Published online by Cambridge University Press: 18 December 2024
Introduction
This chapter tells the story of why and how neighbourhood policing emerged in the UK, and how it ended up in the particular shape and form we now recognise. It is important to understand this – and, crucially, what purposes it was intended to serve – to explain why some of the changes it has experienced over the last decade have been so damaging.
This part of the story begins in the mid-1990s, in the last years of a fading Conservative government, and a reformed Labour Party. Then-Shadow Home Secretary, Tony Blair, thought the party needed to recognise and address the real damage that crime caused to working-class communities who still made up the core of the Labour vote – but also to acknowledge that crime could not be addressed simply by locking more people up.

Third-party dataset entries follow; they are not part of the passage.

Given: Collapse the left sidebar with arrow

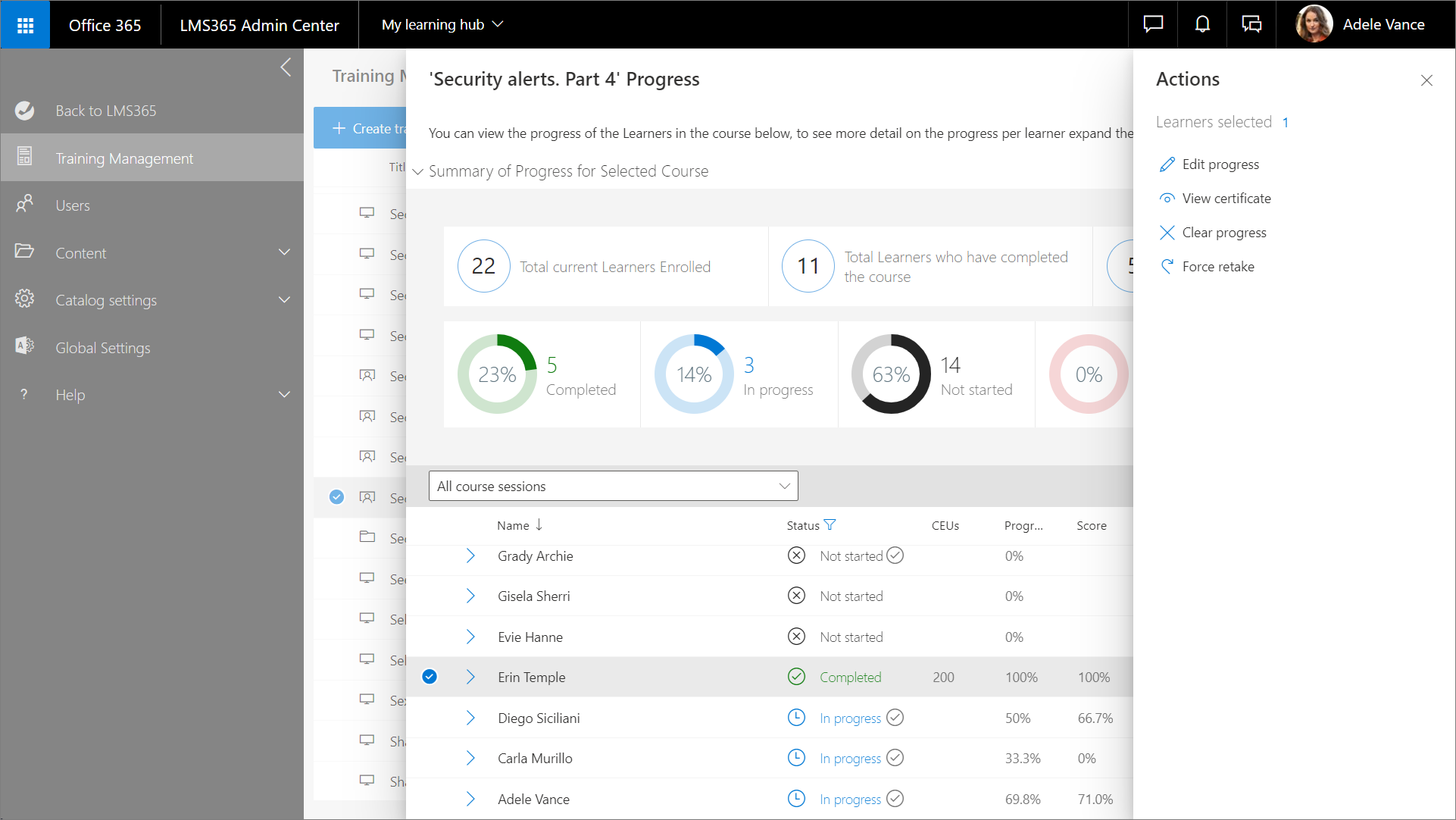Looking at the screenshot, I should [x=286, y=67].
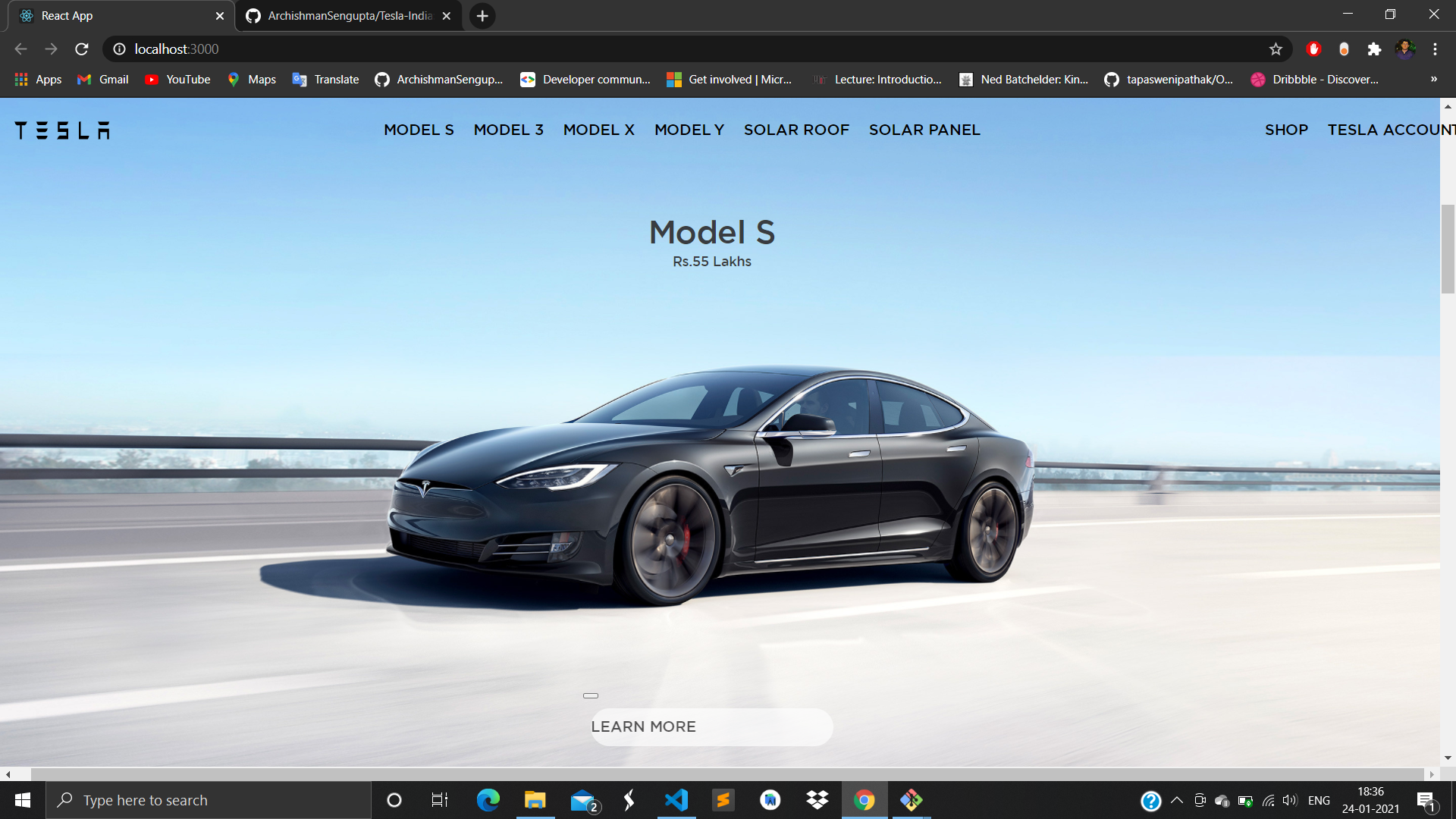Open Chrome three-dot menu
The image size is (1456, 819).
coord(1435,49)
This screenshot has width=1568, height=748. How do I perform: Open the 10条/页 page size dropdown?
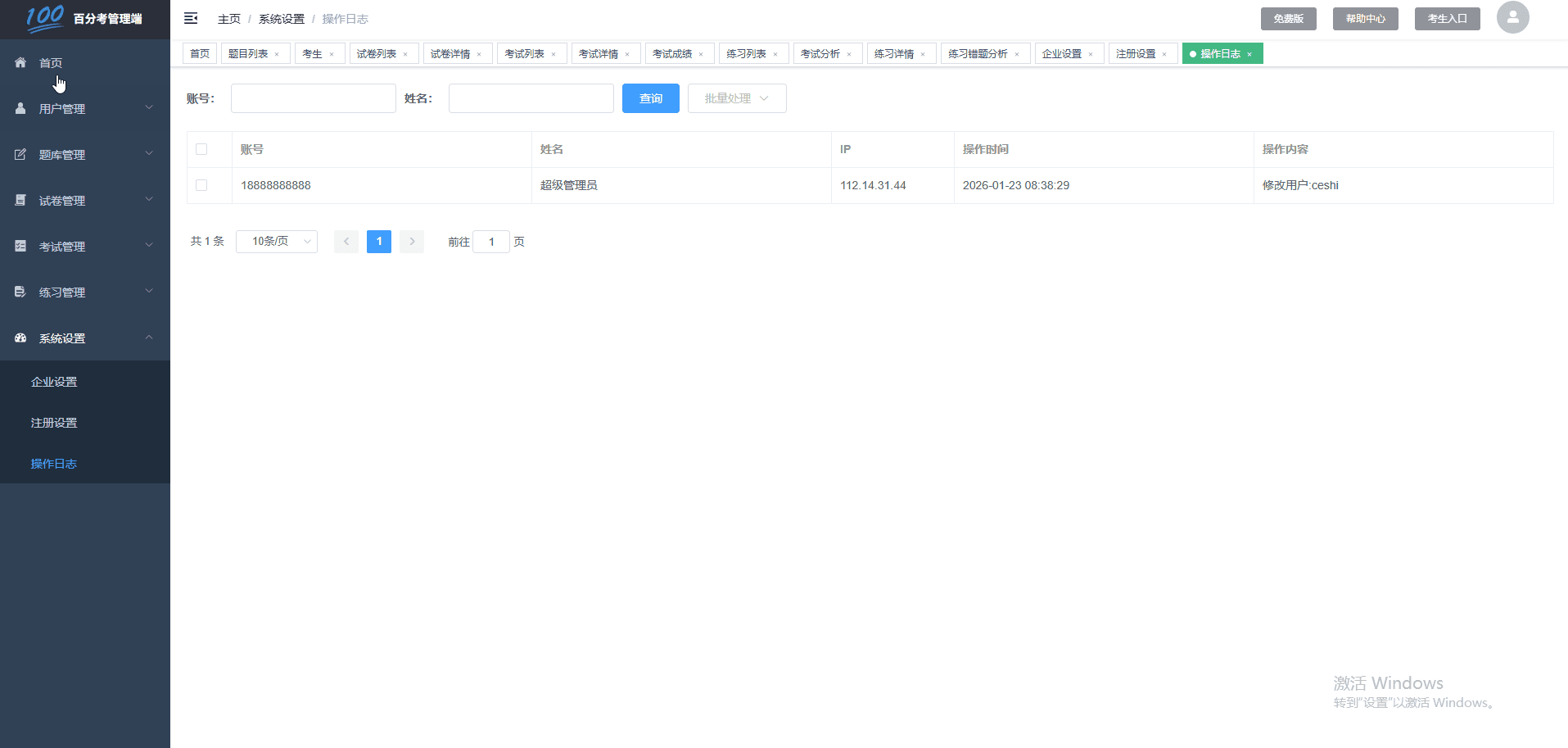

This chapter explores the philosophy that grounded New Labour's policy on the police and which eventually produced neighbourhood policing as a model. This context matters: it is only because of the particular things that New Labour believed were true about communities, about the public sector, and about crime and the police, that funding and legislation was brought in that facilitated and shaped the Neighbourhood Policing Programme (NPP). This in turn affects policing strategy and practice to the present day.
The chapter begins by looking at the new government's focus on localism, a departure from previous assumptions of how public sector services should be delivered. It then explores the particular outcome of this focus on New Labour's policies for crime and policing – especially when coupled with the government's ‘What Works?’ agenda to improve public services through delivering evidence-based changes. It then touches on the roots of confidence as a policing metric (a theme which will be developed further in Chapter 3), and how that policy led first to Reassurance Policing, and then to the NPP, which ran from 2005 to 2008.
Continuing the narrative, the chapter then moves to what happened after the end of the formal programme and, particularly, after the change of government in 2010. It looks at the current state of neighbourhood policing and examines how neighbourhood policing became institutionalised in the UK, despite the major reforms affecting policing in the early years of the Coalition government.